Institute of Chemistry - Centre for Glycomics, Dubravska cesta 9, 84538 Bratislava, Slovakia.
Agency for Medical Research and Development (AMED), Chiyoda-ku, Japan.
J Chem Inf Model. 2020 Mar 23;60(3):1559-1567. doi: 10.1021/acs.jcim.9b00942. Epub 2020 Feb 24.
The analysis of folding trajectories for proteins is an open challenge.
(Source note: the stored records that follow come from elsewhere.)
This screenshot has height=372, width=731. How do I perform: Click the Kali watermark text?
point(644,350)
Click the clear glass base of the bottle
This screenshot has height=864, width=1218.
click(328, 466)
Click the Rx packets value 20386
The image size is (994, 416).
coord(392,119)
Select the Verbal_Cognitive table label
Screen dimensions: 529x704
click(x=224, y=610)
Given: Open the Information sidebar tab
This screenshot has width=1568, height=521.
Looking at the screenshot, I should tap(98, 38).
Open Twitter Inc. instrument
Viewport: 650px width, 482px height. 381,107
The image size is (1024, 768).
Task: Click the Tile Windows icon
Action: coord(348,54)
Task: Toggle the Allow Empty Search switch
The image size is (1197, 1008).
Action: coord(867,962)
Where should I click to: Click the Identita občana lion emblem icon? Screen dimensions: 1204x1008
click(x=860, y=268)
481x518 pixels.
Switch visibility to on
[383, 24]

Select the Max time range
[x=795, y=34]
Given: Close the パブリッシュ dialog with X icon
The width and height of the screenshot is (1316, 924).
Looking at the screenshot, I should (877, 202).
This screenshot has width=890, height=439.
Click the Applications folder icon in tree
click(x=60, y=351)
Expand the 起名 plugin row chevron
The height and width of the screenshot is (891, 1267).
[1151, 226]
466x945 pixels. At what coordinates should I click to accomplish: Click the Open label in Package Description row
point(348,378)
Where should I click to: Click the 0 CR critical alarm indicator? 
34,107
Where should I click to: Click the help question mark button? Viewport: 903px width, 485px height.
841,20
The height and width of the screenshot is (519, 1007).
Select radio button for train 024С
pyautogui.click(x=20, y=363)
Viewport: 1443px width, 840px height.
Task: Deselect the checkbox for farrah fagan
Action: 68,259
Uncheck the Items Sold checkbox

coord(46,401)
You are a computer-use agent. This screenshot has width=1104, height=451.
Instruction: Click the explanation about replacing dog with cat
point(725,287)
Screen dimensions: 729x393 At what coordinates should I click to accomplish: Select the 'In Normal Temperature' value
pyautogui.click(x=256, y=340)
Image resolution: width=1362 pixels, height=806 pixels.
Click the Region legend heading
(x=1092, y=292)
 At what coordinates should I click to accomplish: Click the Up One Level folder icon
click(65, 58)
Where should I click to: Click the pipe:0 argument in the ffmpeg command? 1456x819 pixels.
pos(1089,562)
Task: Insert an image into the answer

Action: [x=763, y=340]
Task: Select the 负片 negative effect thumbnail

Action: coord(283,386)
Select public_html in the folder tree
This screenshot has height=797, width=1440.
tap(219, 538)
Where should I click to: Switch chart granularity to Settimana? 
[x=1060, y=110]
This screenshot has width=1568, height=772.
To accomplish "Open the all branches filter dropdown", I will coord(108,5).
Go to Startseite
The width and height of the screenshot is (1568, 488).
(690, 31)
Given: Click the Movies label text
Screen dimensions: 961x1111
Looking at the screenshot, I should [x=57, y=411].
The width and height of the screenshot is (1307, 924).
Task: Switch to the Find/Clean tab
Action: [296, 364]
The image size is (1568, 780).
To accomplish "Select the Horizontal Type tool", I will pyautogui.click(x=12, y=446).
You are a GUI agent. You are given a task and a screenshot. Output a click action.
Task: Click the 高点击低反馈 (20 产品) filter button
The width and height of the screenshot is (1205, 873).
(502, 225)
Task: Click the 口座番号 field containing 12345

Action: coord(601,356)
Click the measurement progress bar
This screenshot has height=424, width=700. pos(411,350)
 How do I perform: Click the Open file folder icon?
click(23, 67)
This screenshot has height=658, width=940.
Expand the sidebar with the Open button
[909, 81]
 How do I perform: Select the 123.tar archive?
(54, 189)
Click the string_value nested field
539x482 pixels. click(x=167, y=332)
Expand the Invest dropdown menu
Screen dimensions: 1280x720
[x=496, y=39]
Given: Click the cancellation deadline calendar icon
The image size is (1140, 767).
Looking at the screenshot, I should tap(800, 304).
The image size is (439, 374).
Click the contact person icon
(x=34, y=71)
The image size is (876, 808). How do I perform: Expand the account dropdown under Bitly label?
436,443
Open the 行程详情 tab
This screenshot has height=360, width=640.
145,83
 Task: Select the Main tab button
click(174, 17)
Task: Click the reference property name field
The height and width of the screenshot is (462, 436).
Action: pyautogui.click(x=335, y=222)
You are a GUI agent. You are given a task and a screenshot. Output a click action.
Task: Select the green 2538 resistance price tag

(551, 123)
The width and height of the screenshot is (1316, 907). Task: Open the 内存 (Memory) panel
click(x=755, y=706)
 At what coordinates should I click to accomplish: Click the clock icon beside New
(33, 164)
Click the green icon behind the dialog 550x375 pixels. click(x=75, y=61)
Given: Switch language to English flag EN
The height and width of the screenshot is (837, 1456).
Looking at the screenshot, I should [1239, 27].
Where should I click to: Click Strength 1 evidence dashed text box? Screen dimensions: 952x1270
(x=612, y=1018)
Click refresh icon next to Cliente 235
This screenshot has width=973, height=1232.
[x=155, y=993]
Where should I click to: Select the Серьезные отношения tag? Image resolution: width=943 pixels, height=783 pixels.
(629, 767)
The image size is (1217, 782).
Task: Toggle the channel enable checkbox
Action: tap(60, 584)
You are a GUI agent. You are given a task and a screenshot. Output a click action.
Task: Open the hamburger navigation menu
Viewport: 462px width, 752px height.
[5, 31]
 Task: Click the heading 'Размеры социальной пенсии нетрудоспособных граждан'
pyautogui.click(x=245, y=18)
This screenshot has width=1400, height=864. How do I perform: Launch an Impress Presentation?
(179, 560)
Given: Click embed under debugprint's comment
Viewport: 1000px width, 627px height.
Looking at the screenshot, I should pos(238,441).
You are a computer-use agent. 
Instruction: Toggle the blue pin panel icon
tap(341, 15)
One of the problems is how to describe the amount of folded secondary structure in a protein. We extend the use of Estradas' folding degree ( , , 697) for the analysis of the evolution of the folding stage during molecular dynamics (MD) simulation. It is shown that residue contribution to the total folding degree is a predominantly local property, well-defined by the backbone dihedral angles at the given residue, without significant contribution from the backbone conformation of other residues. Moreover, the magnitude of this residue contribution can be quite easily associated with characteristic motifs of secondary protein structures such as the α-helix, β-sheet (hairpin), and so on by means of a Ramachandran-like plot as a function of backbone dihedral angles φ,ψ. Additionally, the understanding of the free energy profile associated with the folding process becomes much simpler. Often a 1D profile is sufficient to locate global minima and the corresponding structure for short peptides.
蛋白质折叠轨迹的分析是一个开放性的挑战。其中一个问题是如何描述蛋白质中折叠二级结构的数量。我们扩展了 Estradas 的折叠度( , , 697)的使用,用于分析分子动力学(MD)模拟过程中折叠阶段的演化。结果表明,残基对总折叠度的贡献主要是局部性质,可以通过给定残基的主链二面角很好地定义,而与其他残基的主链构象没有显著贡献。此外,通过类似于 Ramachandran 的图谱,该残基贡献的大小可以很容易地与二级蛋白质结构的特征模体(如α-螺旋、β-折叠(发夹)等)相关联,作为主链二面角 φ, ψ 的函数。此外,与折叠过程相关的自由能分布的理解变得更加简单。对于短肽,通常一维分布足以定位全局最小值和相应的结构。